Let’s start with regular cuckoo hashing. In the most basic hash table you hash a key which tells you the bucket into which you can insert (or find) the associated value. Cuckoo hashing uses two hash functions, giving two possible buckets in which to insert or find the associated value.

Consider the following table in which each row represents a bucket, and each bucket has four slots available. A slot holds a pointer to a key-value pair structure.

Given a key to lookup, we pass it through both hash functions, ending up with two buckets. We thus have up to 2×4 = 8 slots to examine to find one referencing the key in question.
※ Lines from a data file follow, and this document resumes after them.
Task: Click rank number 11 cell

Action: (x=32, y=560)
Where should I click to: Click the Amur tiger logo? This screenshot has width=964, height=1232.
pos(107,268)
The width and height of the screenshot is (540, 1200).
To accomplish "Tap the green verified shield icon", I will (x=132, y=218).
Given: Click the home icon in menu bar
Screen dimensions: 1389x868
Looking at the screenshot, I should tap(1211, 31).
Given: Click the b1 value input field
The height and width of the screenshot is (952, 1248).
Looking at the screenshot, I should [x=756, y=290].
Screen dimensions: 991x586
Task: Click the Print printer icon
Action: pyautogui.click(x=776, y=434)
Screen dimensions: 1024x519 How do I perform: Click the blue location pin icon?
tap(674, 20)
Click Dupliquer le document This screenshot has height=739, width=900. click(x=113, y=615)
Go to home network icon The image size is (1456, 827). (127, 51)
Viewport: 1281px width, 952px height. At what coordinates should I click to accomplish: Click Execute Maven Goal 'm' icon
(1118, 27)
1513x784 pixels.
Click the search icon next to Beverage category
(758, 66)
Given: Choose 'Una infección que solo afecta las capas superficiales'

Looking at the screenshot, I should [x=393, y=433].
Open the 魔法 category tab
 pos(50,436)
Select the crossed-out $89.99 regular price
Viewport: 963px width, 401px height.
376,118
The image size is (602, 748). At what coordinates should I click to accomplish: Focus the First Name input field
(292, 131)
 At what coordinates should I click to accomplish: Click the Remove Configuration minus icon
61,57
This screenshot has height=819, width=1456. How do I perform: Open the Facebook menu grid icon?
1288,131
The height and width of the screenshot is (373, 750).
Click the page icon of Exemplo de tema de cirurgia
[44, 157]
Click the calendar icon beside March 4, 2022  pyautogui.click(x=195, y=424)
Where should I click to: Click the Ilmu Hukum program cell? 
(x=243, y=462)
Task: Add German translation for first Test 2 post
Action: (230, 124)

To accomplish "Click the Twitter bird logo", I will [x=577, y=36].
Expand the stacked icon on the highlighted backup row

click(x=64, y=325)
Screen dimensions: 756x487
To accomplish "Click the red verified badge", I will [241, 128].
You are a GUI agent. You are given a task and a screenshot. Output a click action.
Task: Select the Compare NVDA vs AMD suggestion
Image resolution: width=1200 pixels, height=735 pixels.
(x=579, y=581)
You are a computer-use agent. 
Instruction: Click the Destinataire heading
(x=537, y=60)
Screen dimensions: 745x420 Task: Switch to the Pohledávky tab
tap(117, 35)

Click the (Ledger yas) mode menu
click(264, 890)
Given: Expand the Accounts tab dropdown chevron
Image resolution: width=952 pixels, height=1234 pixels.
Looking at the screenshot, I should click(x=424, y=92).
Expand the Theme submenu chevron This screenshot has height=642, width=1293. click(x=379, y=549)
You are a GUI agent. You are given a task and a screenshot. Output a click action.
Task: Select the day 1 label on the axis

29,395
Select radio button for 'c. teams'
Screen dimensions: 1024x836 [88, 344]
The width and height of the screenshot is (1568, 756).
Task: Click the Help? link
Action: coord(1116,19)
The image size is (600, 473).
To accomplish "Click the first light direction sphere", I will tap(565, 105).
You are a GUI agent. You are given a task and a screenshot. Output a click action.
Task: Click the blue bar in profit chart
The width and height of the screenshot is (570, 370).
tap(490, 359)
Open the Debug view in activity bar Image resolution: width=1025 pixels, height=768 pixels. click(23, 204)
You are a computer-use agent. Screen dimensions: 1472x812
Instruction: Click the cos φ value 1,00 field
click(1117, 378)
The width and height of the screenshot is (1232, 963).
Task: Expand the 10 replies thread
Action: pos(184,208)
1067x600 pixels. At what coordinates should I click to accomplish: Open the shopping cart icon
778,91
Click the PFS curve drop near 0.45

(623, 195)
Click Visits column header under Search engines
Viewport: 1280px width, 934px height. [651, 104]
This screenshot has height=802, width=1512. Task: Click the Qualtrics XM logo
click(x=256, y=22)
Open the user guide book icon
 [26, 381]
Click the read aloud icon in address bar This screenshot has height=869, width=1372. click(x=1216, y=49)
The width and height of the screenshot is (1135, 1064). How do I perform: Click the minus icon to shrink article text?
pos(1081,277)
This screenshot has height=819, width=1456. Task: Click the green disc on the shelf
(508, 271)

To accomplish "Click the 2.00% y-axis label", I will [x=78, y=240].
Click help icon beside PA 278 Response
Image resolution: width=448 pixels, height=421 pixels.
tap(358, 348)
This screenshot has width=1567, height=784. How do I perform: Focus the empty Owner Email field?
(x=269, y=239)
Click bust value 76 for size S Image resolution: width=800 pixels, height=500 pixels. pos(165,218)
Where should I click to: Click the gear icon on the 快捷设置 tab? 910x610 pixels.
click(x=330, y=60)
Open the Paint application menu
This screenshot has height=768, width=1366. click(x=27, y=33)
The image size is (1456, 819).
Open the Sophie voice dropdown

It’s the behaviour on insert that gives cuckoo hashing its name. Hash the key using both hashes as normal to find the two buckets. If either of those buckets has an empty slot, use that to store the new key-value pair (ptr). If all the slots are full however, it’s time to evict a key from its nest. Choose a random key y from one of the buckets and evict it, creating space to add the new entry. Now hash y to find its second bucket, and try to insert y there. If that bucket is also full, evict a key from that bucket to make space, and continue the process until an empty slot is found (or you reach some maximum number of displacements – e.g. 500)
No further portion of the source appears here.